Вот Альбертина сняла жакет, и открылась блузка из шотландской ткани бледно-голубого цвета с зеленоватым, даже каким-то сизым отливом, «как будто в сером небе выросла радуга». Барон де Шарлю, знающий толк в женской элегантности, как большинство мужчин-гомосексуалистов, говорил в восхищении: «Ах, это луч солнца, это радужное сияние! Примите мои комплименты… Только есть и женщины, не умеющие одеваться, они боятся цвета». И, намекая на произведение Бальзака, продолжал: «Впрочем, у вас другие причины казаться отвергнутой жизнью, нежели у мадам де Кардиньян, – ведь такова ее идея, и она хотела ее внушить Артне, надев серое платье». Чем сильнее Альбертина замыкалась в своей жизни пленницы, тем яростнее мечтала о волшебных туалетах, которые носили знатные дамы, они не принимали ее в своих салонах. Через окно она наблюдала за герцогиней Германтской и изучила ее манеру кутаться в шарф, привычку носить зонтик с легкой небрежностью. А друг, по ее просьбе, приглядывался к графине, силясь разгадать тайну ее элегантности, понять, в чем состоит «секрет мастера», – старался запомнить модели ее платьев, чтобы потом пересказать их Альбертине. Однако герцогиня предостерегла его: «…Если вы закажете скопировать платья, созданные сестрами Калло[198], Дусе, Пакен, другим портным, получится совсем не то». Почему? Пруст не знал, а те, кто знал, хранили тайну. Другой персонаж романа, художник Элстир, обладающий изысканным вкусом, стал для Альбертины настоящим оракулом в моде. Она жадно впитывала его слова и усваивала его уроки, как надо одеваться. Он учил ее делать выбор между великими кутюрье, восхищался сестрами Калло («хотя они слегка перебарщивают с кружевом»), Дусе, Шеруи[199], Пакен, считая, что «все остальные – ужасны».
Элстир – современный Прусту тип художника: преданно служа выбранному виду искусства, своими суждениями он оказывал влияние на искусство кроя и шитья. Его яркие, образные рассказы вернули к жизни Венецию эпохи Возрождения со знаменитыми празднествами, увековеченными на полотнах Веронезе[200] и Карпаччио[201]. Дамы в гондолах и на балконах, в платьях из парчи вишневого цвета, из зеленой шелковой узорчатой ткани с черными, белыми вставками в продольных прорезях, рукава украшены гипюром и жемчугом.
Альбертина в восторге! Как бы она хотела поехать туда и там любоваться венецианским кружевным гипюром! Элстир ее успокаивает, что можно воочию увидеть эти чудеса и здесь, в Париже: один художник из Венеции, Фортуни[202], узнал секрет их изготовления. Теперь женщины будут носить платья «из парчи такой же превосходной, как венецианская, принимая своих патрициев в салонах, украшенных рисунками на восточные темы».

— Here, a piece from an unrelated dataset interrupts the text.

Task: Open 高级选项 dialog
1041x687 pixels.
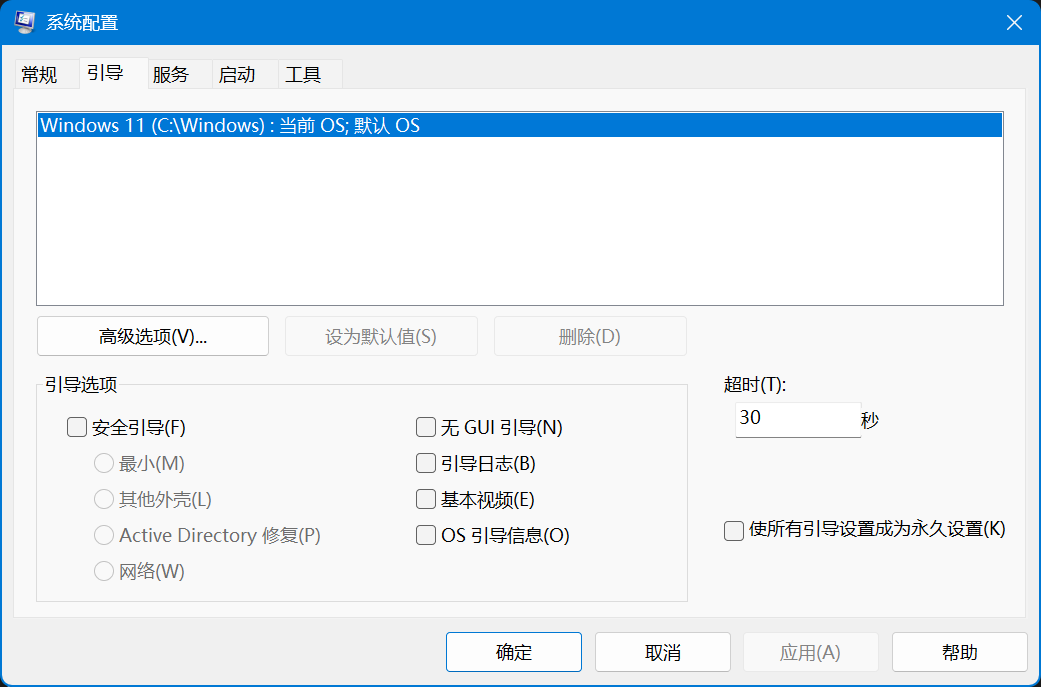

Эти туалеты преобразили грустный мир Альбертины. Фортуни открыл в Париже ателье и магазин. И Пруст рисует портрет Альбертины, набросившей на плечи ткани, купленные у Фортуни: «Она вышагивала по моей комнате величественной поступью супруги дожа с грацией манекенщицы».

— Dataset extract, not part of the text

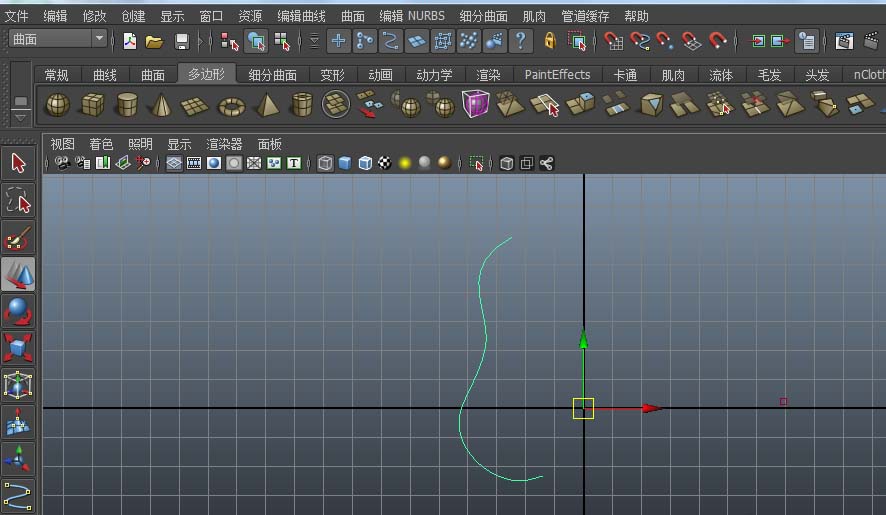Click the polygon cone shelf icon
The image size is (886, 515).
pos(160,105)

Настал день, когда Альбертина в последний раз получила платье от Фортуни: голубое с золотом, украшенное арабским орнаментом, на рукава поверх основной ткани наброшена ткань цвета «розы Тьеполо[203]». Но и сам основной тон, голубой с золотым, тоже отливал каким-то глубоким светом, словно в голубой воде, расступающейся перед гондолой, отражались великолепные венецианские дворцы. Пруст преследовал «искусительную тень этой невидимой Венеции», тогда как силуэт Альбертины постепенно заволакивался дымкой на горизонте.